- Skiadas Location within Greece
- Coordinates: 39°19′N 20°44′E﻿ / ﻿39.317°N 20.733°E
- Country: Greece
- Administrative region: Epirus
- Regional unit: Preveza
- Municipality: Preveza
- Municipal unit: Louros

Population (2021)
- • Community: 76
- Time zone: UTC+2 (EET)
- • Summer (DST): UTC+3 (EEST)

= Skiadas =

Skiadas (Σκιαδάς) is a small mountain village in the Preveza regional unit in northwestern Greece. It is part of the Louros municipal unit. It is built upon the mountain Baldenezi, at 500 m above sea level.

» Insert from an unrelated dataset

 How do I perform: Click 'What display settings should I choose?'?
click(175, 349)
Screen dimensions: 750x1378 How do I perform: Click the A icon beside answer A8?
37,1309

Skiadas took that name because according to the Greek mythology the Greek God of the dead, Hades, would sometimes come out of his underworld (which its supposed entrance is only a few miles away from Skiadas at the nearby Serziana village) to seek for some daily light. However, because he was sensitive to sunlight, he preferred to stay near Skiadas where sun does not shine before 11 AM and there is plenty of shadow (because of a high mountain in front of the village). "Skiadas" means "the shadow of Hades" (in Greek: Σκιά του Άδη).

During the Greek enslavement by the Turkish Empire, Skiadas and its surrounding villages have seen very little of the burden, as Skiadas is part of the Souli valley which resisted the Turkish rule for hundreds of years by brewing many local fighting heroes.

Skiadas currently has fewer than 40 inhabitants, but only a few years ago it could measure up to 400. Most have left for Germany, Athens or nearby towns to seek better employment as the sole profession one could have in its rocky mountain is sheep and goat herding.